This is Tess Holliday. She is a model.
Are you offended by this picture of Tess, a size 26 woman in a swimsuit? A woman who appears happy and confident in her own skin. Well, Facebook deemed this picture unacceptable because according to them, it depicted Tess’s body in “an undesirable manner” when used in an advertisement for Feminist community group Cherchez la Femme’s (CLF) upcoming event, Feminism and Fat.
Here’s what Facebook had to say about why Tess’s pic was “undesirable” enough to have it removed (via CLF’s Facebook page):
“Ads may not depict a state of health or body weight as being perfect or extremely undesirable” they said. Hmmm. CLF is a body positive site which promotes body love and acceptance of ALL shapes and sizes. The use of the word ‘Fat’, which is often a pretty controversial one, is summed up awesomely by one of CLF’s producers, Jess, like this:
“Facebook has ignored the fact that our event is going to be discussing body positivity (which comes in all shapes and sizes, but in the particular case of our event, fat bodies), and has instead come to the conclusion that we’ve set out to make women feel bad about themselves by posting an image of a wonderful plus sized woman.

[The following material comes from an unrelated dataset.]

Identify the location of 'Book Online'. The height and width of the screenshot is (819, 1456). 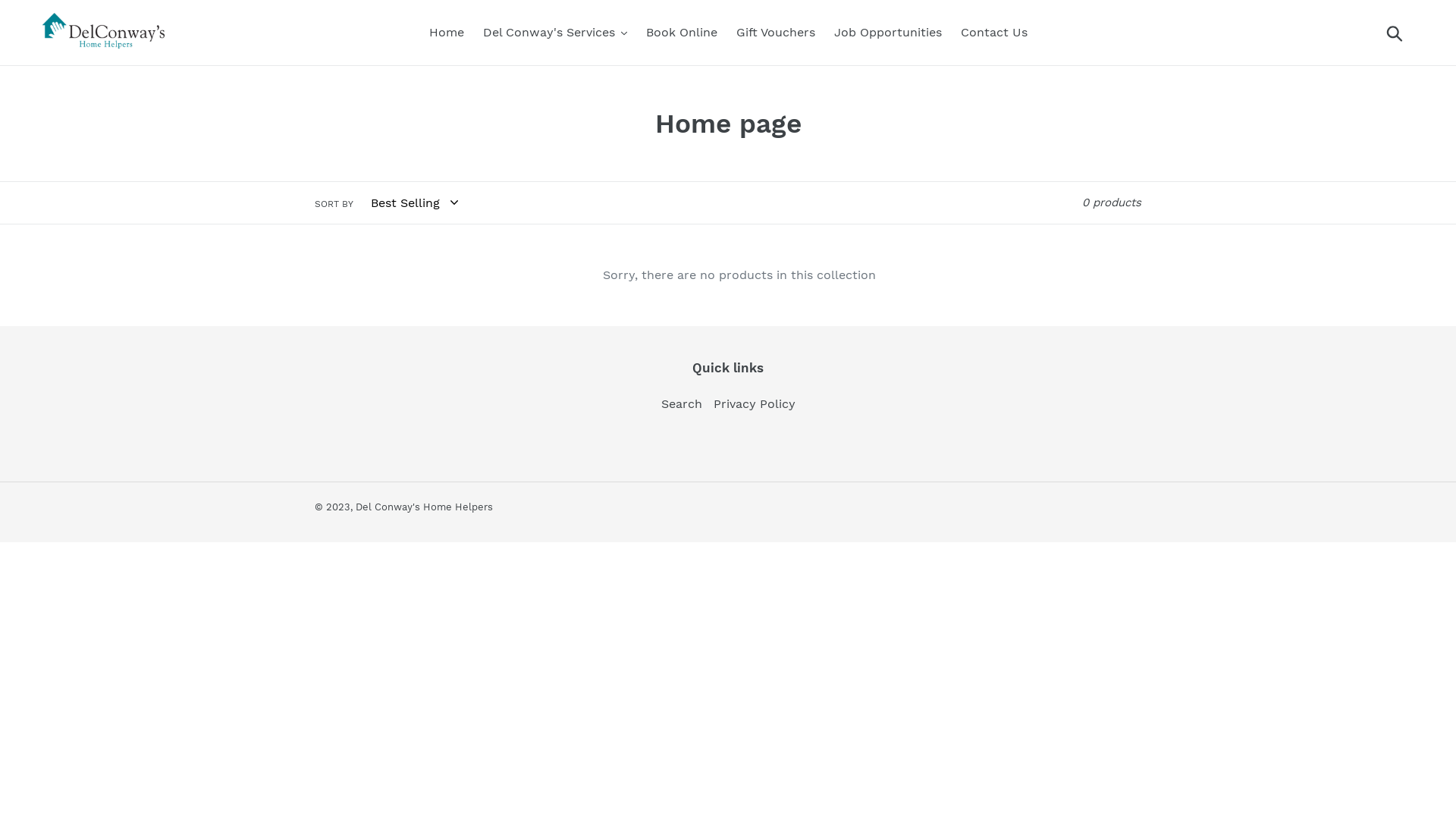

We’re raging pretty hard over here – both because Facebook seemingly has no idea that plus sized, self describing fat women can feel great about themselves…”
The image of Tess has since been reinstated and Facebook says that it had been “mistakenly censored.”

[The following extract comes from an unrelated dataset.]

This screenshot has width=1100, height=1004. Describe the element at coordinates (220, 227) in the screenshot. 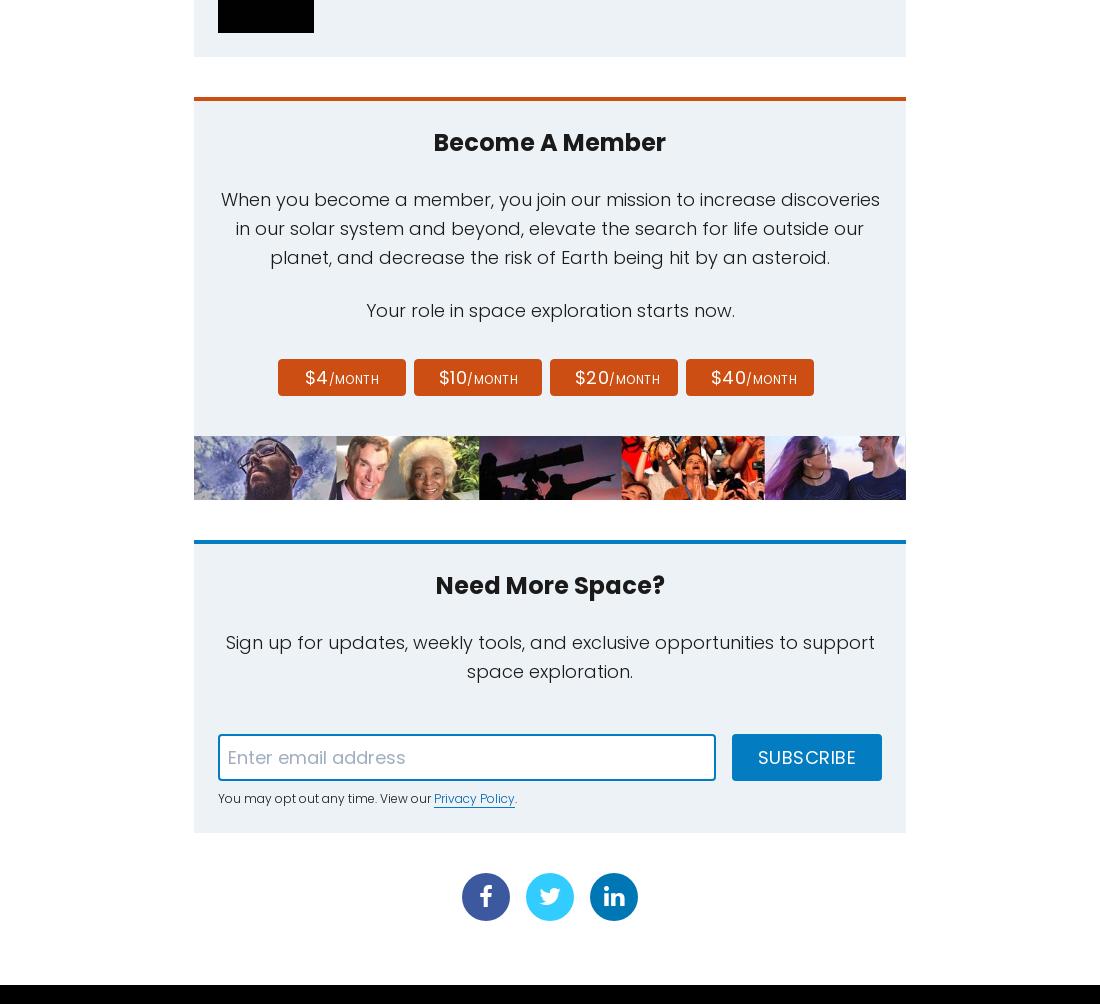

I see `'When you become a member, you join our mission to increase discoveries in our solar system and beyond, elevate the search for life outside our planet, and decrease the risk of Earth being hit by an asteroid.'` at that location.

Personally, I’m not a huge fan of the words ‘fat’ or ‘skinny’ to describe someone, however these women, as Jess says, are “self describing fat women.” It is not derogatory in any way; actually it’s quite the contrary. These are women who choose to use that word in reference to themselves, a community of women who are encouraging each other to love their bodies because, not despite, the fact that they don’t look like Victoria’s Secret models.
Does a ‘plus size’ body mean an unhealthy body? Sometimes, yeah, it could. Is an underweight body an unhealthy body? Sometimes, yeah. A ‘conventional’ model body? Yep, that could be unhealthy too. The thing to remember here is that all bodies have the right to be represented, because without sounding cliched, all bodies are beautiful. They all function, they all serve a purpose and they all deserve to be showcased. The assumption that Tess’s body is “undesirable” is a pretty nasty one, but is it at all surprising? For so many years it’s been ingrained in us that smaller equals better when it comes to body size. But does it really? I remember reading an article once about young models chain-smoking and surviving on meagre amounts of food to keep their weight down. Is this any healthier or more desirable than a plus-size body? If we go by magazines and advertisements then yep, it sure is. But we’re no fools, are we? We know better than that.
The most desirable body is the one that YOU feel comfortable in. It’s the body that makes you feel healthy, that makes you feel sexy and that gives you the confidence to rock your life the way you choose. ALL shapes and sizes need more airtime via social, print and mainstream media to tell the world that whether you’re a petite bombshell, a plus-size vixen or somewhere in between, you’re beautiful and deserve to be seen and more importantly, be celebrated.